***** Selected passage *****

Intervals
In music, an interval is the relationship between two notes that are played simultaneously or in sequence. Knowing the basic theory about intervals is essential to understanding the fundamentals of scale and chord construction.
Interval Names
Intervals are classified in two steps: first the broad type is derived by stripping away all accidentals and counting how many scale steps the interval encompasses:
An easier method that doesn't require notation is to count the number of steps in the sequence of natural notes. C and A are a sixth apart, since C=1, D=2, E=3, F=4, G=5 and A=6. G and F are a seventh apart—G=1, A=2, B=3, C=4, D=5, E=6, F=7.
Intervals larger than an octave are referred to as compound intervals:
| Compound interval | Consists of |
|---|---|
| Ninth | Octave + 2nd |
| Tenth | Octave + 3rd |
| Eleventh | Octave + 4th |
| Twelfth | Octave + 5th |
| Thirteenth | Octave + 6th |
Interval Inversion
Inverting intervals means that you transpose either of the notes so that the note that was formerly at the bottom is now on top or vice versa:
This means that intervals appear in discrete pairs that have similar properties. Unisons and octaves tend to be discussed together, likewise with thirds and sixths, or fourths and fifths, and so on. [1]
Interval Quality
The quality of an interval, how it actually sounds, is determined by the actual physical distance between the notes, which is measured in semitones.
In musical notation, B, C and D are consecutive scale steps. However, on an instrument, B and C are adjacent and C and D are separated by the enharmonic note C sharp/D flat. This means that intervals are of varying sizes.
To determine the interval quality, we add any accidentals back into the equation.
The following table contains some commonly occuring intervals together with their actual spans in semitones:
| Semitones | Interval |
|---|---|
| 0 | Perfect unison |
| 1 | Minor 2nd |
| 2 | Major 2nd |
| 3 | Minor 3rd |
| 4 | Major 3rd |
| 5 | Perfect 4th |
| 6 | (See below.) |
| 7 | Perfect 5th |
| 8 | Minor 6th |
| 9 | Major 6th |
| 10 | Minor 7th |
| 11 | Major 7th |
| 12 | Perfect octave |
Perfect vs. Minor/Major Intervals
As you can see in the above table, certain intervals appear in one basic form only, whereas others have two.
The unison, fourth and fifth and octave are collectively termed perfect intervals. They appear in one basic form only. Perfect intervals are considered as such because they are the most consonant intervals, they have the simplest frequency ratios according to the harmonic overtone series, and also because when inverted (see below), they remain perfect.
The second, third, sixth and seventh are known as minor/major intervals. These are less consonant, have more complex frequency ratios, and in interval theory they appear in two basic forms. Music theory has no preference for either.
Major/minor intervals can never turn into perfect intervals and vice versa.

*****

Task brief: Rewrite the part of the text on intervals that opens with the words containing "The second, third, sixth" and closes with "preference for either.", changing "less consonant" to "more dissonant".

***** Entries provided *****

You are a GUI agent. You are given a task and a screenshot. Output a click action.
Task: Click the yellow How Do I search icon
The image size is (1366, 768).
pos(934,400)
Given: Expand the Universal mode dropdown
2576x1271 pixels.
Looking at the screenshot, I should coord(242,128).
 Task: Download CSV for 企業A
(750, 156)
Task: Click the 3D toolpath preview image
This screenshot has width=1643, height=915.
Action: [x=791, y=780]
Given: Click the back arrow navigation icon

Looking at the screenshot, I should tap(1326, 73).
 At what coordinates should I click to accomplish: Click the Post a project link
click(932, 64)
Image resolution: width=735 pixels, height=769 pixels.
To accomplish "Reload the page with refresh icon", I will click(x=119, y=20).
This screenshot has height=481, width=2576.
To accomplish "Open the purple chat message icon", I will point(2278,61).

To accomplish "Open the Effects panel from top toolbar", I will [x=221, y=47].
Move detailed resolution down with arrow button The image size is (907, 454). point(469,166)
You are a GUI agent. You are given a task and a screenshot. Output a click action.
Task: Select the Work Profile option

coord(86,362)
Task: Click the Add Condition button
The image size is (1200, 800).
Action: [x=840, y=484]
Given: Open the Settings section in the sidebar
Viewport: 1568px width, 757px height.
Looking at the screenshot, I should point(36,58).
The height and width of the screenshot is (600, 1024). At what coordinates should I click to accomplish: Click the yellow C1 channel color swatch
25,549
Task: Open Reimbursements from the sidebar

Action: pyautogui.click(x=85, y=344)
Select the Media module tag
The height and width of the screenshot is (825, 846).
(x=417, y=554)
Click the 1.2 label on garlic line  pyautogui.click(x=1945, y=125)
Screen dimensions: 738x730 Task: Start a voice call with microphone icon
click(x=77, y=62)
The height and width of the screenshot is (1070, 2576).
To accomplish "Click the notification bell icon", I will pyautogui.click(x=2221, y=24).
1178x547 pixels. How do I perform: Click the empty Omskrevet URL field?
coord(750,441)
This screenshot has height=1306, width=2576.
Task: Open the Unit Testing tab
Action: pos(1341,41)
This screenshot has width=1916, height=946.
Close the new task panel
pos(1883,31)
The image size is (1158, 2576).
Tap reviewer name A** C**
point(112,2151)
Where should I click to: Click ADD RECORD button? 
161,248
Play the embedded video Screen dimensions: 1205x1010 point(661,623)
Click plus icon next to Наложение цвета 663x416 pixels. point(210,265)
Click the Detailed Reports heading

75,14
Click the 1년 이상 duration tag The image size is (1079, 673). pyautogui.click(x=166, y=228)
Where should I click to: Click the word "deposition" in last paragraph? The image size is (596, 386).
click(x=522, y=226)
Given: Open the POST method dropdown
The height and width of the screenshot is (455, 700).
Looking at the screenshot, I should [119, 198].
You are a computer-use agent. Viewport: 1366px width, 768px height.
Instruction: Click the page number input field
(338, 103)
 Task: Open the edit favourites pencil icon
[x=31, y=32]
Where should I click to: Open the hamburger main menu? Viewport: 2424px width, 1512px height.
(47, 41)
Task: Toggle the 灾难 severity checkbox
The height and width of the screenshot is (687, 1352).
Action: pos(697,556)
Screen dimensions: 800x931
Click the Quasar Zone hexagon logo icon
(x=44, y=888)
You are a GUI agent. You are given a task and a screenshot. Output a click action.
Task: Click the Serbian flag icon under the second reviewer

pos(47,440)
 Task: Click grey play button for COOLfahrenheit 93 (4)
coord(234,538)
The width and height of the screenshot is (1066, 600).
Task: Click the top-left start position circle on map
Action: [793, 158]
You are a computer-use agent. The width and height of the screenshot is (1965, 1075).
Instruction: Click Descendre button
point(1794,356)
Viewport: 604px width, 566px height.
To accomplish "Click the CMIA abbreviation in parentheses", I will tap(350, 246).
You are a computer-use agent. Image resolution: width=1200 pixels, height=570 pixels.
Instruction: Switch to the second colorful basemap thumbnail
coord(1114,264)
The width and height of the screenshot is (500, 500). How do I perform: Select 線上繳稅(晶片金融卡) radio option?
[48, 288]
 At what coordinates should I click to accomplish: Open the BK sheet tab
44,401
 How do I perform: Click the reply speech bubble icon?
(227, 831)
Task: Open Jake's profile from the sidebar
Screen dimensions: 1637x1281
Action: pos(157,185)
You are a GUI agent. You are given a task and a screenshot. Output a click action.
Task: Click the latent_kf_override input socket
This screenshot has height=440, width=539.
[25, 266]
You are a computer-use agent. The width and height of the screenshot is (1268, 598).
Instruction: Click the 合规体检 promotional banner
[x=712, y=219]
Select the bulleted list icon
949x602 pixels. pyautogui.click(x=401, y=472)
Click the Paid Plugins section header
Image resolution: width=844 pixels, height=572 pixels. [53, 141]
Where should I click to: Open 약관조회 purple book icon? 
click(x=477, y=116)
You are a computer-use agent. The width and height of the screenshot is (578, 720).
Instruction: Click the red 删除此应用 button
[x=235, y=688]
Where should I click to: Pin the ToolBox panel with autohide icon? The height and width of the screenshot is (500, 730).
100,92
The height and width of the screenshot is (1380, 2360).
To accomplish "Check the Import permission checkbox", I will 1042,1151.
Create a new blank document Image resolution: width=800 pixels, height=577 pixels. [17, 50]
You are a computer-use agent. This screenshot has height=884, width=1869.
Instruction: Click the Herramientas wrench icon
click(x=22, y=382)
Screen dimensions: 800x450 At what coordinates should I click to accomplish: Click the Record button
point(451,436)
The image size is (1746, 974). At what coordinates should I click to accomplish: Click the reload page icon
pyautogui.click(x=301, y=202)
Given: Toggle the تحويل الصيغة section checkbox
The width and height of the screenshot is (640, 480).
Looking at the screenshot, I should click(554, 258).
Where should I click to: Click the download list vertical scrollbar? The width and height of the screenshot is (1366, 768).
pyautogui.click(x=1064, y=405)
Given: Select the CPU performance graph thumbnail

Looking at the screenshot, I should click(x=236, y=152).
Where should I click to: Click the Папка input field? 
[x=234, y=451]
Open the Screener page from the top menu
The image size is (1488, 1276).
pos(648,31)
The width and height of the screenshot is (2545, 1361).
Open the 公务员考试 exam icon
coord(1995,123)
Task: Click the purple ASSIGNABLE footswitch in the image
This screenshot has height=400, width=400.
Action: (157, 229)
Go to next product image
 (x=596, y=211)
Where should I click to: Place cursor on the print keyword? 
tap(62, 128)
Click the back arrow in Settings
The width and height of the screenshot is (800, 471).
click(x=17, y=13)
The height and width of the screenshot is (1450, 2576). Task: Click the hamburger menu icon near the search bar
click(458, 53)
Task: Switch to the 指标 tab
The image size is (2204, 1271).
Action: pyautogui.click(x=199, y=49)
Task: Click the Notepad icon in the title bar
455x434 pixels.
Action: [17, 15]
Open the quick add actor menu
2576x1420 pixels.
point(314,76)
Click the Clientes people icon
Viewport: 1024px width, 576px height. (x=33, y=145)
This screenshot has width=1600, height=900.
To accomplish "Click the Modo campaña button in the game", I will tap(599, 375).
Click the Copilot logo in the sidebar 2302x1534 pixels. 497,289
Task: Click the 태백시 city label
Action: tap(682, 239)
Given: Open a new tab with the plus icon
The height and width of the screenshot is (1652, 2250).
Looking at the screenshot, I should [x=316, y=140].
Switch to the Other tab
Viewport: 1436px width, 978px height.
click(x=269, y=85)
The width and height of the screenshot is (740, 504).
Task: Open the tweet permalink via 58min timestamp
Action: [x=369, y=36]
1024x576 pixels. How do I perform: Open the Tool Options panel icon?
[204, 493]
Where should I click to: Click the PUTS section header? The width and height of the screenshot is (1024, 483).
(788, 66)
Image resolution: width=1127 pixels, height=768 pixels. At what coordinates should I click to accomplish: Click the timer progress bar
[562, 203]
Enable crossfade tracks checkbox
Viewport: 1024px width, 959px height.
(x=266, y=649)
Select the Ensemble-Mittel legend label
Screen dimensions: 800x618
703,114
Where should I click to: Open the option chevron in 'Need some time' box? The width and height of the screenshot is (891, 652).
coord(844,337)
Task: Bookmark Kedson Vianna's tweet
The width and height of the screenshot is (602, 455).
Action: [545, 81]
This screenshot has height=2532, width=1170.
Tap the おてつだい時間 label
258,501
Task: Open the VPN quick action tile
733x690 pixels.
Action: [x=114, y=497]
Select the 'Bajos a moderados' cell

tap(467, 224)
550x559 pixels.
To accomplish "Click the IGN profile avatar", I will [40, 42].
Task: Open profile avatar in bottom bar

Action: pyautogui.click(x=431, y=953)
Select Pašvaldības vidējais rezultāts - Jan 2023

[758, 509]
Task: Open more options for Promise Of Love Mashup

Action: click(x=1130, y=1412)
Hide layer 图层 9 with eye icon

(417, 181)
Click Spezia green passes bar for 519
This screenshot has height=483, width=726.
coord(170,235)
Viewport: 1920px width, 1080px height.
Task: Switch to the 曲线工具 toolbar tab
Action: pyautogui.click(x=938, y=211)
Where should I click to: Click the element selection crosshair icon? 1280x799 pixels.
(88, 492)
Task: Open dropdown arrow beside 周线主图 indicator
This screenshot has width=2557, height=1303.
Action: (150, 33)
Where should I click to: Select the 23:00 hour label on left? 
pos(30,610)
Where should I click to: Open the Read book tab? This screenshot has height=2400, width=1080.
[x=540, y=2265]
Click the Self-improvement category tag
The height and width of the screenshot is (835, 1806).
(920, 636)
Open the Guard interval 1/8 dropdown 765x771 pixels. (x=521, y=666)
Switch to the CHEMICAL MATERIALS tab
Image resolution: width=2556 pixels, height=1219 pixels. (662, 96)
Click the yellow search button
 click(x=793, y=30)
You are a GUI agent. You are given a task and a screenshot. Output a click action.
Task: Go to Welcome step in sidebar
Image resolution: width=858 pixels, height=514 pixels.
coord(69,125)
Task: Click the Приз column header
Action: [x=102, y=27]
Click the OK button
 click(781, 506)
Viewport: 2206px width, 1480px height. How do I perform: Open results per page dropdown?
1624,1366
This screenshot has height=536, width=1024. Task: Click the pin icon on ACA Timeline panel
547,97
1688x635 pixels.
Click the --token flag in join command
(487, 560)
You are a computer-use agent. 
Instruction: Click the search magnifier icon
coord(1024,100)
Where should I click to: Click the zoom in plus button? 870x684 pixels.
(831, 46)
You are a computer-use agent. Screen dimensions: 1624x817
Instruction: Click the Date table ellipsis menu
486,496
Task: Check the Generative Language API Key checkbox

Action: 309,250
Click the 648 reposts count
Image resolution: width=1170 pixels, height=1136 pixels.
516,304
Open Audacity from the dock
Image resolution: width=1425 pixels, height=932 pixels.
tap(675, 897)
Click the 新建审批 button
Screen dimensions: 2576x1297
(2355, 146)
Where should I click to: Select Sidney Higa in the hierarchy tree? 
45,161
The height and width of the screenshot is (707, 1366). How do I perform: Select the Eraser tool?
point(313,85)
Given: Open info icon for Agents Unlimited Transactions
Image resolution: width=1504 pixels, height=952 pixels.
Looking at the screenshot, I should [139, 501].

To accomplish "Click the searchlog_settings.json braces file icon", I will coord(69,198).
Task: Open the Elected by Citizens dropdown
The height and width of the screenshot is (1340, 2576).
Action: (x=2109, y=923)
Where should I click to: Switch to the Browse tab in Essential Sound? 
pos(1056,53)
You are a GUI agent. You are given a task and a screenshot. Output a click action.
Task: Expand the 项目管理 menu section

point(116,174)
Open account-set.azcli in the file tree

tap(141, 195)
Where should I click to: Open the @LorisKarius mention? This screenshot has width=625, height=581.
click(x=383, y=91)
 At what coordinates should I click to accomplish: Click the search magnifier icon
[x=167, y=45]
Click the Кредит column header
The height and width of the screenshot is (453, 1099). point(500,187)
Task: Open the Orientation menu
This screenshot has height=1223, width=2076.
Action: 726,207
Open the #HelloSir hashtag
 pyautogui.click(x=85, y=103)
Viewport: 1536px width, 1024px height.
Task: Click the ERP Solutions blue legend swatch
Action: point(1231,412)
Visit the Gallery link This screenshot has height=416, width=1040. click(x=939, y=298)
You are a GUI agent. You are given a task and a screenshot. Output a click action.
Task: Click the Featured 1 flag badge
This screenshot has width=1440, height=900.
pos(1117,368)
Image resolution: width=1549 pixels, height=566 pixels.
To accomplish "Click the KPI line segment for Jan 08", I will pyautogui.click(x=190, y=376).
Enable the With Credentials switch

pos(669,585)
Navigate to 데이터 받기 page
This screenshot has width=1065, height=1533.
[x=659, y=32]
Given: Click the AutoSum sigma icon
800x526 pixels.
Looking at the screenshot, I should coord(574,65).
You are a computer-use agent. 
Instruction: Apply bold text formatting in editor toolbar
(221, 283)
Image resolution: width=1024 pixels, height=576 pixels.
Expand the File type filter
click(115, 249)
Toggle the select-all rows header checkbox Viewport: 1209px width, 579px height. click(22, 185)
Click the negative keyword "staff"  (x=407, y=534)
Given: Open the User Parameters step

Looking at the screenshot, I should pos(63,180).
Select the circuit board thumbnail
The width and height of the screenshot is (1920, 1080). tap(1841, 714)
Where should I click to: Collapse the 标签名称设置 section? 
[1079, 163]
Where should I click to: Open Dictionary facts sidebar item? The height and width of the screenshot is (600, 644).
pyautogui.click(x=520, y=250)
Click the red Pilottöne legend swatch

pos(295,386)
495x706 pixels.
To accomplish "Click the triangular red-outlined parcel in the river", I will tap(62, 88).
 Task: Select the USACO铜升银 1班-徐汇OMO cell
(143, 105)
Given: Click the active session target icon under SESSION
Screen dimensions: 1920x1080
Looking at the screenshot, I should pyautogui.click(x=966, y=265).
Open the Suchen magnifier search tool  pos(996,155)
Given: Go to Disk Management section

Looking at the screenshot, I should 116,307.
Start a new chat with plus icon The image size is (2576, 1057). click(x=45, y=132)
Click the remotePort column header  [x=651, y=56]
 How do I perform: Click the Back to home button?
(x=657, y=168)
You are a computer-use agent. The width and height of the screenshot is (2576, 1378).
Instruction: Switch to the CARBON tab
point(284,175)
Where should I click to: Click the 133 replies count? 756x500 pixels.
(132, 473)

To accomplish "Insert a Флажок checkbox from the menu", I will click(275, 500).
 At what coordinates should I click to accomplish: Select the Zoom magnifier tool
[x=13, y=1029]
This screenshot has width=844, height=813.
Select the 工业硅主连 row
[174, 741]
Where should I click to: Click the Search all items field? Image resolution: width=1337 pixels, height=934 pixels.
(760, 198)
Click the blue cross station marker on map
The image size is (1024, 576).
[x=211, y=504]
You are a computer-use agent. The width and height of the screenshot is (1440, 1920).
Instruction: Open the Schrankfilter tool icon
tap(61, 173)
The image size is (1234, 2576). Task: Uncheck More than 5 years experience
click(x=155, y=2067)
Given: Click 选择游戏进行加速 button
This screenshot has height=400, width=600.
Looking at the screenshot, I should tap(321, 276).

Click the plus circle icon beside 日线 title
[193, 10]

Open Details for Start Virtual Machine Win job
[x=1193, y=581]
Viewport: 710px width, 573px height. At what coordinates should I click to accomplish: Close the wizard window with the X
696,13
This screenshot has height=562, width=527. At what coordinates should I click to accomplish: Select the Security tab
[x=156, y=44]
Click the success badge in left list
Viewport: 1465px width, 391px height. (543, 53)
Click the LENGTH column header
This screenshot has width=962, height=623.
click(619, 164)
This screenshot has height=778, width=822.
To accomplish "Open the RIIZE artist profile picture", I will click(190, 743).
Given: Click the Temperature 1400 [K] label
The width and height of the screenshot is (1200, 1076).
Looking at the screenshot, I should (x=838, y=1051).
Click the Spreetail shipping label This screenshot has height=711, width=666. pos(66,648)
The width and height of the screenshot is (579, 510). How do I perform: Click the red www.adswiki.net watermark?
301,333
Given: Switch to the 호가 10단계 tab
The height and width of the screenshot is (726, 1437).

*****

The output:
The second, third, sixth and seventh are known as minor/major intervals. These are more dissonant, have more complex frequency ratios, and in interval theory they appear in two basic forms. Music theory has no preference for either.